Title: Re: Heron triangle - Ratio
Post by towr on Jul 28^th, 2015, 11:01pm

Any triangle (6k, 8k, 10k) gives area/perimeter = k
So we can trivially get any prime.

It might also be interesting to consider only primitive triangles.

[edit]
(k²+8, k²+16, 2k²+8) also gives A/P = k
and for odd numbers that's always a primitive triangle.
[/edit]

Title: Re: Heron triangle - Ratio
Post by Christine on Jul 29^th, 2015, 12:01am

Awesome!

I posted 3 isosceles Heron triangles.

Title: Re: Heron triangle - Ratio
Post by Christine on Jul 29^th, 2015, 12:10am

In the case of isosceles

I used:

b/4 sqrt(4*a^2 - b^2) = p*(2*a + b)

p is a prime number.
I tried some values for p (2,3,5,..). The weird thing is I get negative values for b and positive values for a???

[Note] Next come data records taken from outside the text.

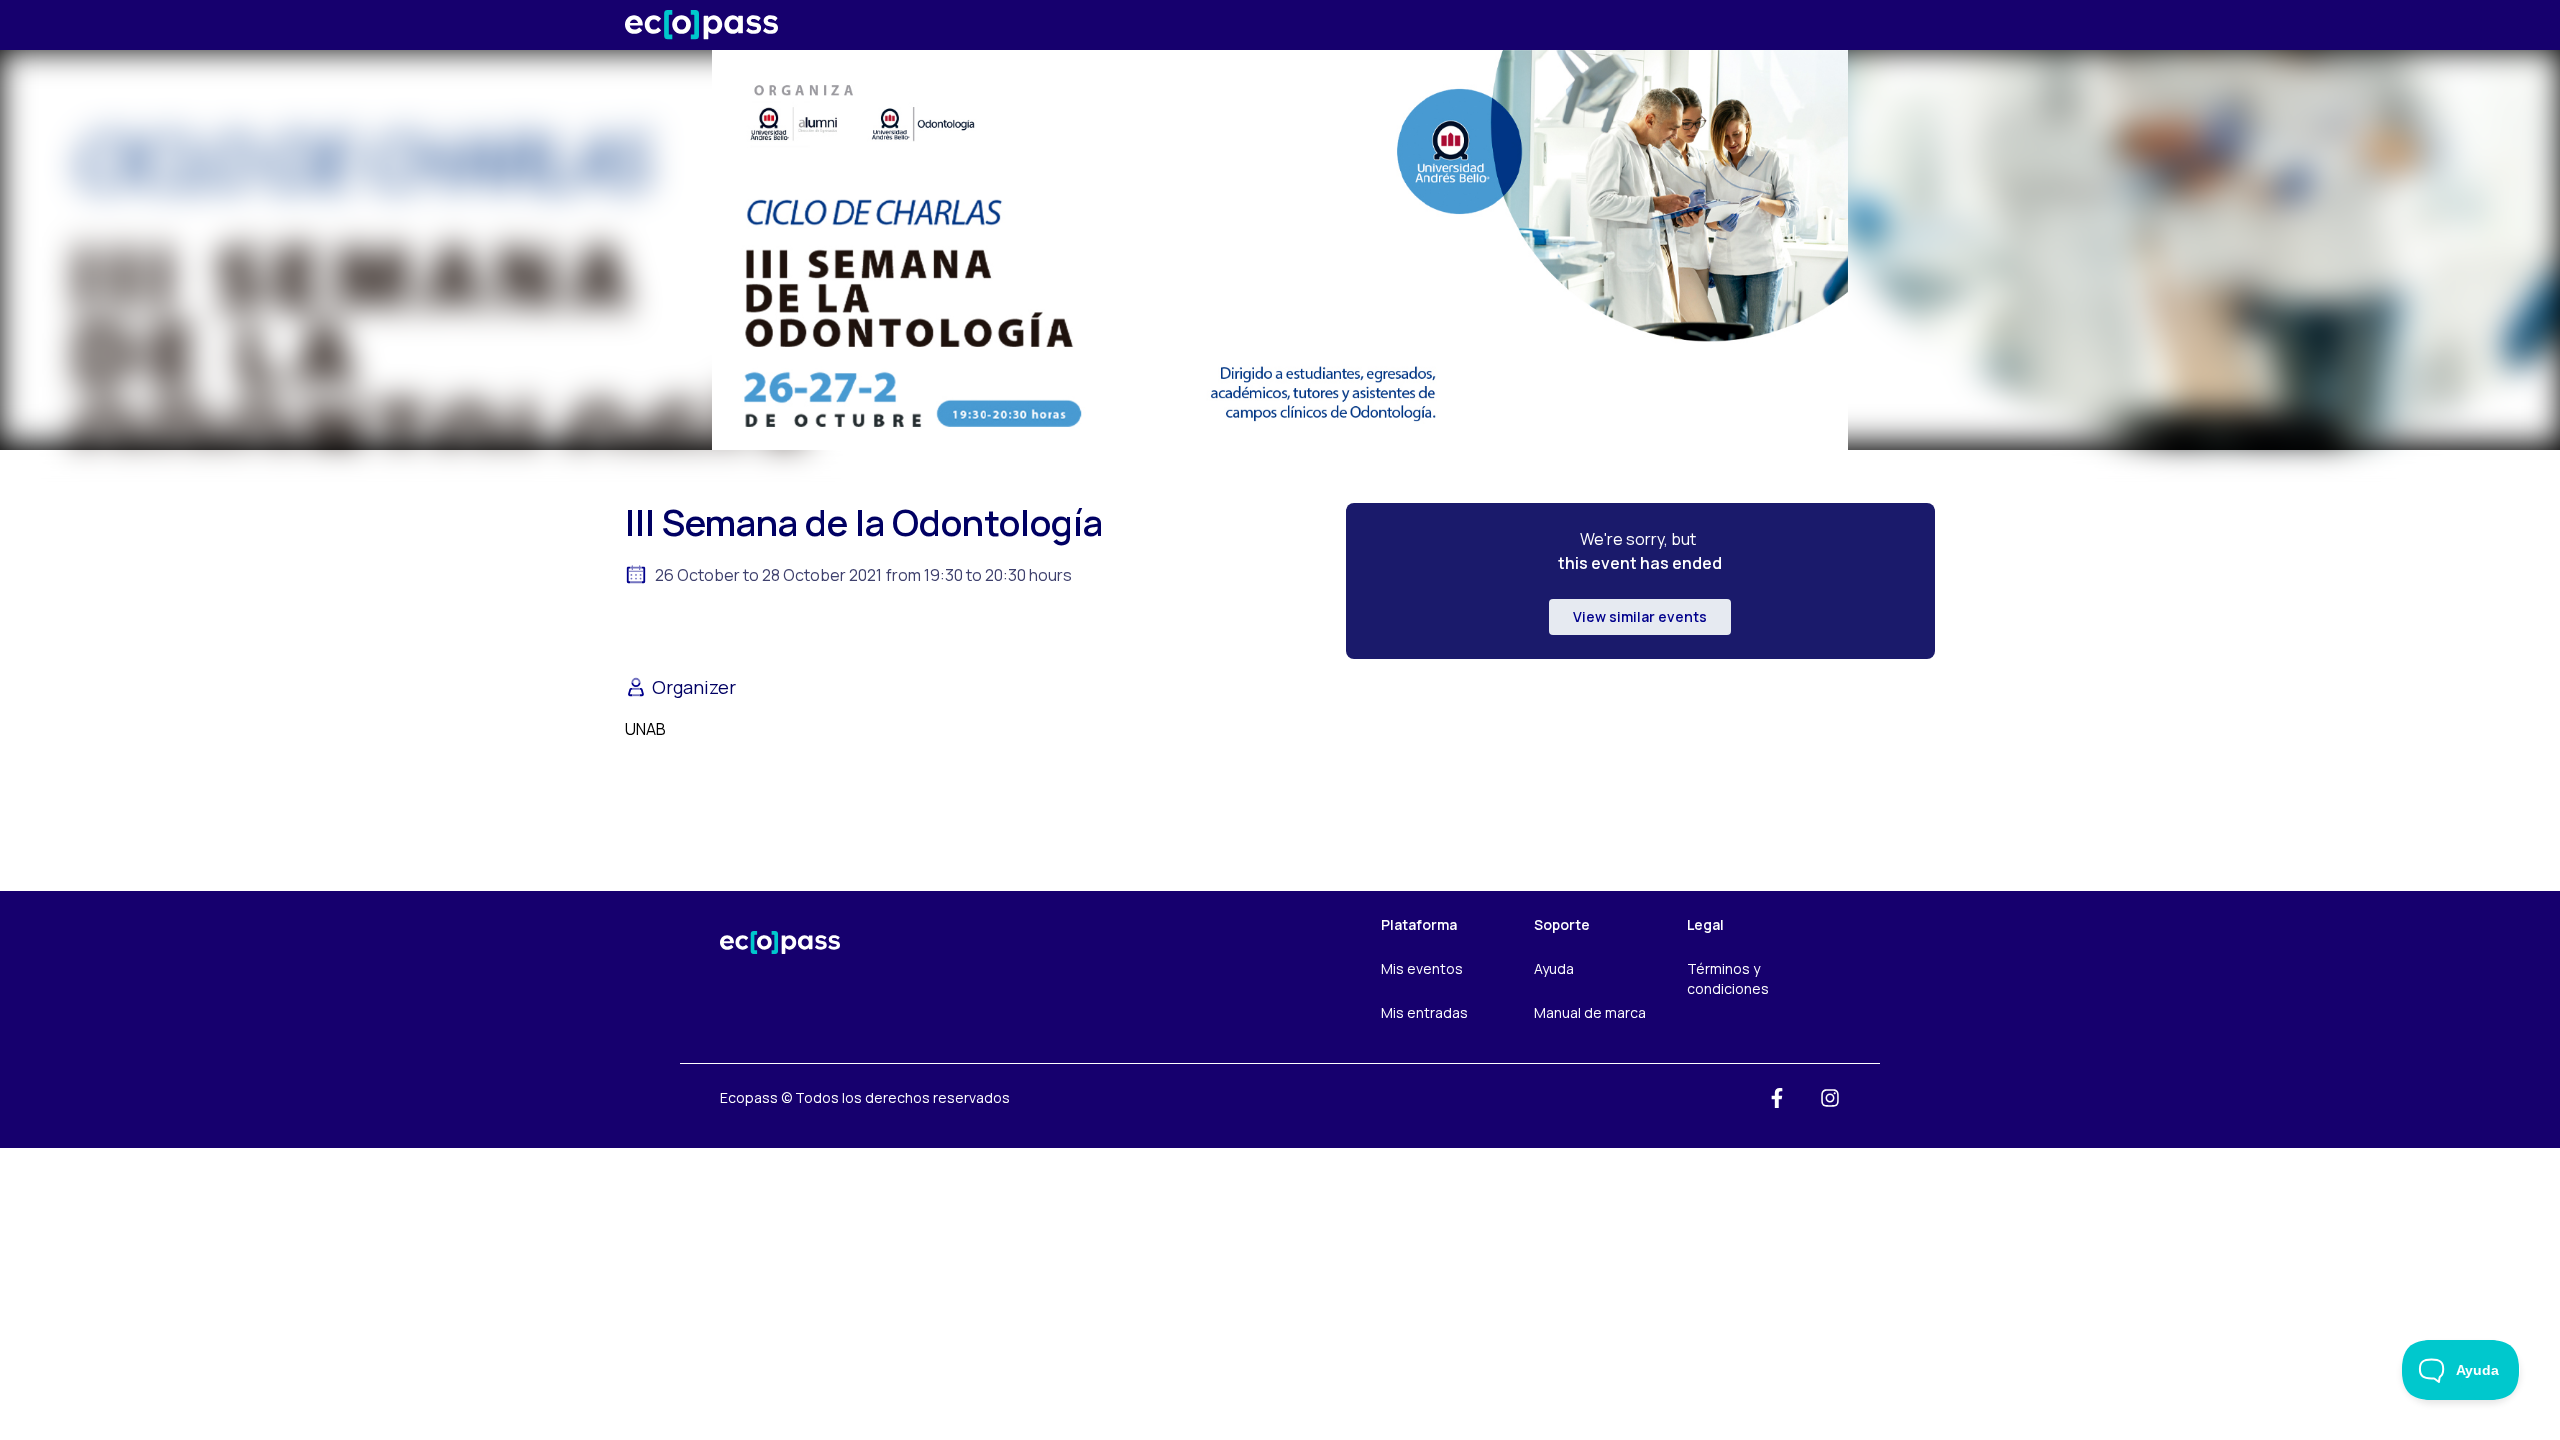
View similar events (1640, 616)
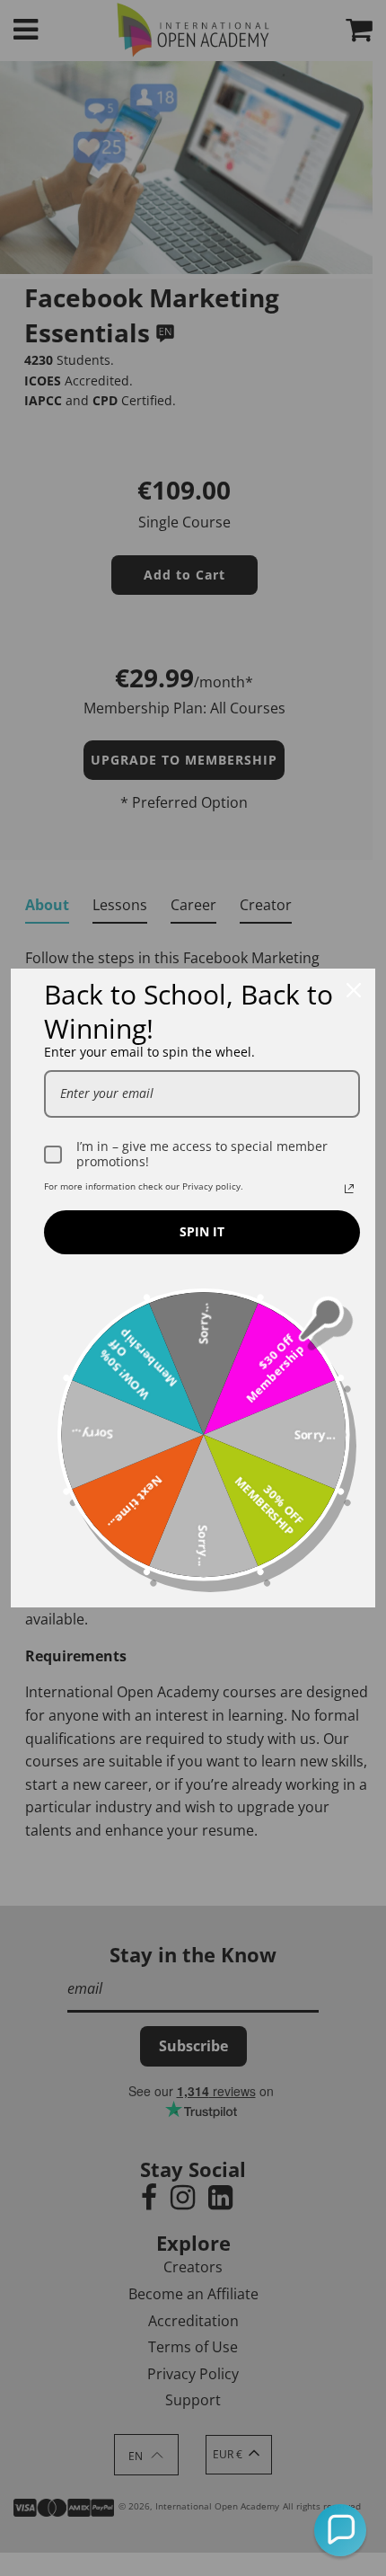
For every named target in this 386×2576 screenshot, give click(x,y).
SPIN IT (202, 1231)
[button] (340, 2530)
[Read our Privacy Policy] (349, 1188)
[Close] (353, 990)
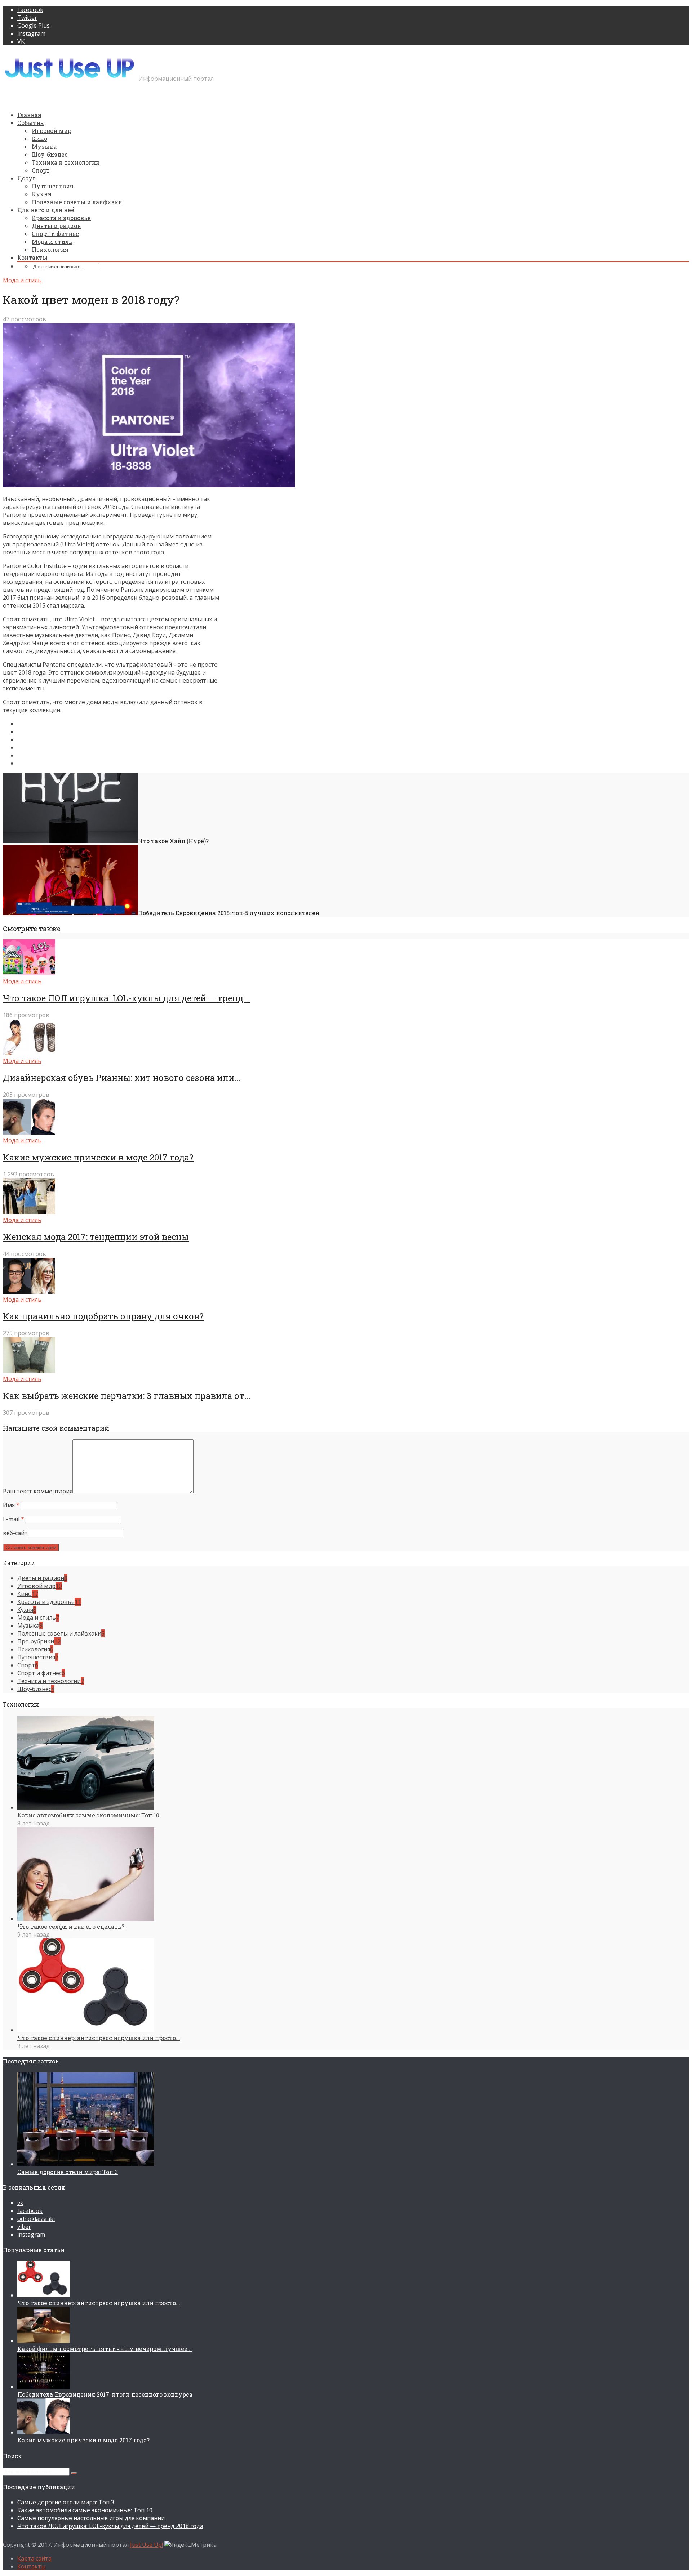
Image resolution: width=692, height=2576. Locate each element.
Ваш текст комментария (37, 1491)
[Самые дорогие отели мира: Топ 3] (85, 2164)
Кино (39, 138)
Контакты (32, 257)
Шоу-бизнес (50, 154)
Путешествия (53, 186)
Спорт (41, 170)
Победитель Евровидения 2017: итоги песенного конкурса (104, 2394)
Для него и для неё (45, 210)
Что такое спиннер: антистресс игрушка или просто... (98, 2037)
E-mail (13, 1519)
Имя (11, 1505)
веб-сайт (15, 1533)
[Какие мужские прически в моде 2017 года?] (29, 1132)
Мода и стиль (52, 241)
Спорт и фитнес (55, 233)
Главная (29, 114)
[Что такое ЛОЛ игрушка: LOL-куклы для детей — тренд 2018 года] (29, 973)
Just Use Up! (146, 2545)
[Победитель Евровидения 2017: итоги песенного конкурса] (43, 2387)
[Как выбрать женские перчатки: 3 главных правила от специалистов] (29, 1371)
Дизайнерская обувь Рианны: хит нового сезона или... (122, 1077)
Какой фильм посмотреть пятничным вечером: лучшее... (104, 2348)
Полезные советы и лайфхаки (77, 202)
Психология (50, 249)
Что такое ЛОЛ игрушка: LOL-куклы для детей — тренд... (126, 998)
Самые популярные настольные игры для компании (91, 2518)
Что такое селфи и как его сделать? (70, 1926)
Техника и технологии (66, 162)
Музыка (44, 146)
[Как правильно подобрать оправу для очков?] (29, 1292)
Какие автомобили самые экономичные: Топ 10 (88, 1815)
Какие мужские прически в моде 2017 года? (98, 1157)
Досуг (26, 178)
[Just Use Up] (70, 78)
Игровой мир (51, 130)
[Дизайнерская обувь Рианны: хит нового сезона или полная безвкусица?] (29, 1053)
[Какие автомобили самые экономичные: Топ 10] (85, 1807)
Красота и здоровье (61, 218)
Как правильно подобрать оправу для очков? (103, 1316)
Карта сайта (34, 2558)
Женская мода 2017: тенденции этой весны (96, 1237)
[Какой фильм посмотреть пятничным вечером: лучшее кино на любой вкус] (43, 2341)
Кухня (42, 194)
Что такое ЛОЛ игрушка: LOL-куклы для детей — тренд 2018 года (110, 2526)
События (30, 122)
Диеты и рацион (56, 225)
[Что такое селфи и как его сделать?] (85, 1919)
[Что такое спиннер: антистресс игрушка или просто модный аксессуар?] (85, 2030)
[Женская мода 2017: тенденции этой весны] (29, 1212)
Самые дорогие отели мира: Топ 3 (67, 2171)
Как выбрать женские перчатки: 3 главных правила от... (127, 1395)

Title: Re: Heron triangle - Ratio
Post by towr on Jul 29^th, 2015, 10:44am

on 07/29/15 at 00:10:53, Christine wrote:

In the case of isosceles

I used:

b/4 sqrt(4*a^2 - b^2) = p*(2*a + b)

You can square both sides, and simplify to
b^2 * (2*a - b) = 16 * p (2*a + b)
then solve for a to get
a = [16*p^2*b + b^3] / [2*b^2 - 32*p^2]
This make a slightly bigger than 1/2*b as b grows very large, so (given a p) if a is ever an integer for large b, then a triangle should be possible. But for these types of equations the solution might be very large if there is one.